Cette mission doit être une mission, disent-ils, « de transformation sociale et de signe d’espérance pour les femmes et les hommes les plus vulnérables ». Toujours solidaires de D & P, ils croient que l’organisme peut rester « un agent de dénonciation des structures de l’appauvrissement des pays du sud et une conscience sociale pour les gens d’ici ». Entre-temps la déchirure semble s’agrandir au sein de l’Église catholique.
Ainsi, au moment où les Communes allaient débattre de la motion d’un conservateur pro-vie, les évêques invitaient tous les députés à « prendre en compte le caractère sacré de l’enfant à naître et de chaque vie humaine ». Ils encourageaient les catholiques du pays à prier pour que les parlementaires aient « la sagesse et le courage » de promouvoir le bien commun, « qui se fonde sur le respect de la dignité humaine de tous et de chacun ». Mais, auront noté des gens de D & P, ils restent cois sur le détournement de l’aide fédérale jusqu’ici réservée aux populations du tiers-monde.

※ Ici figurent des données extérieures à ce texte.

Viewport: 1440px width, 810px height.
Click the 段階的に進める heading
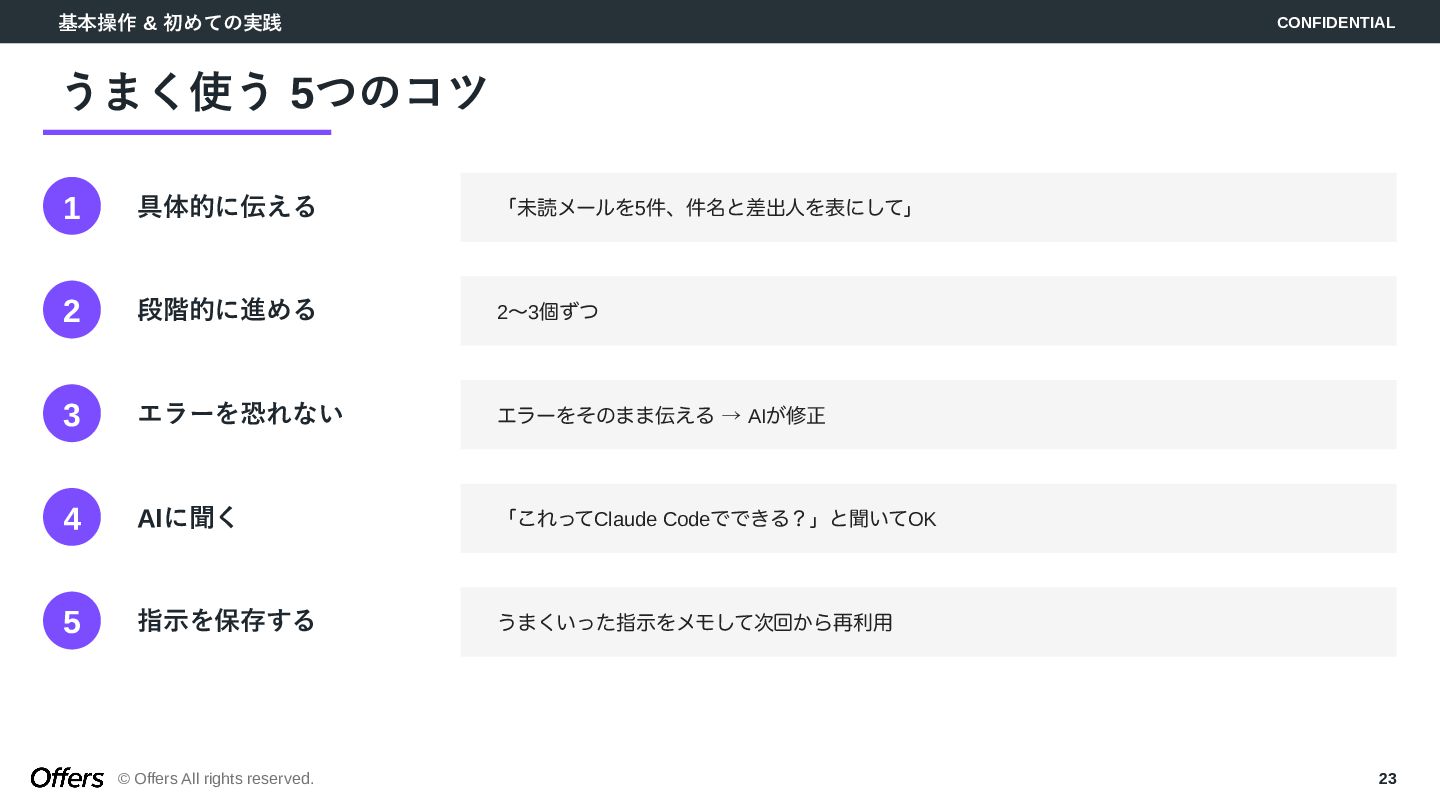(x=227, y=310)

Si de rares évêques de l’Ouest canadien s’inquiétaient en 2009 de l’exploitation des sables bitumineux, la CECC, plus récemment, n’est pas intervenue quant aux coupures de fonds de l’ACDI à des ONG socialement « engagées », dont Développement et Paix. Les évêques catholiques ne se sont pas non plus prononcés sur la politique fédérale confiant aux minières d’ici l’aide canadienne aux pays d’Afrique ou d’Amérique du Sud.
Enjeux moraux
D’importants enjeux d’ordre moral sont pourtant en cause. D’abord, les minières, les canadiennes comme les autres, excellent à extraire les ressources qui les attirent. Elles réussissent en général à bien s’entendre avec les régimes en place, dont plusieurs sont faibles, corrompus ou autoritaires. Elles sont en plus réputées pour fort peu tenir compte des populations locales. Et leur compétence en développement socio-économique n’est pas évidente.

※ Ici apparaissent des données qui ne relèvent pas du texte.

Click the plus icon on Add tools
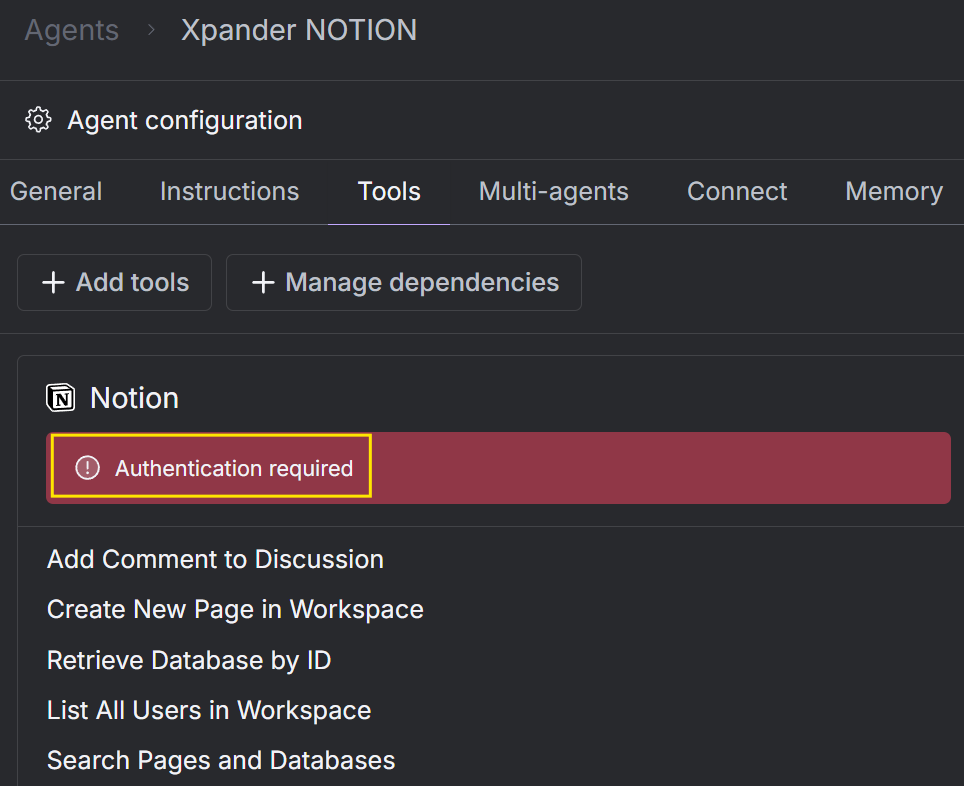964x786 pixels. tap(53, 282)
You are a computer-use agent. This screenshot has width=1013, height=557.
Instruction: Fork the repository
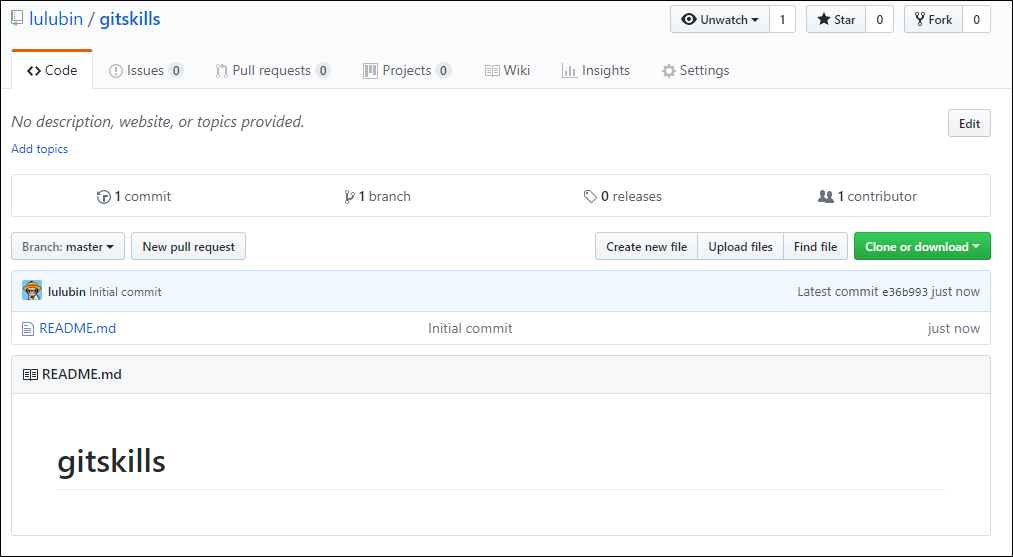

Ensuite, l’expérience enseigne que les petites et moyennes entreprises locales contribuent au développement des populations et de leurs conditions de vie davantage que les multinationales dont les choix sont dictés, non par les besoins de ces gens, mais par les exigences des actionnaires et les fluctuations des marchés. En misant plutôt sur les multinationales canadiennes, fussent-elles liées à des ONG d’ici, le cabinet Harper ne fait-il pas œuvre de favoritisme électoral à même les fonds fédéraux ?
Enfin, qu’il s’agisse d’entreprises à but économique ou d’organisations philanthropiques, l’aide internationale s’est souvent révélée être un échec dans les pays privés de gouvernement compétent et honnête. Par contre, les millions de l’aide au « développement » auront attiré les exploiteurs étrangers et incité les profiteurs de tout acabit à se ruer sur le gouvernement du pays. Comment mieux étouffer tout effort de progrès social et démocratique ?
L’agonie de Développement et Paix aura mis en relief des enjeux éthiques de cette nature, dans le milieu de la coopération au pays, mais aussi parmi les organisations catholiques. Que de tels enjeux aient cependant échappé à des évêques qui prétendent, à l’occasion, donner en matière de justice économique et sociale un éclairage moral aux autorités civiles et aux « gens de bonne volonté », confirme, s’il en était besoin, un problème de leadership au sein de l’Église catholique.
Car l’échec des grandes compagnies est patent dans les régions excentriques ou autochtones du Canada, une situation que tout évêque est à même de constater. De même, ailleurs sur la planète, les injustices économiques et sociales affligent les pauvres, notamment les femmes et les enfants, ce dont les missionnaires canadiens sont des témoins éloquents. Dès lors, le rôle ambigu d’un épiscopat devenu plus proche d’une mouvance sectaire que de ses propres fidèles risque d’en blesser plus d’un.
Jean-Claude Leclerc enseigne le journalisme à l’Université de Montréal.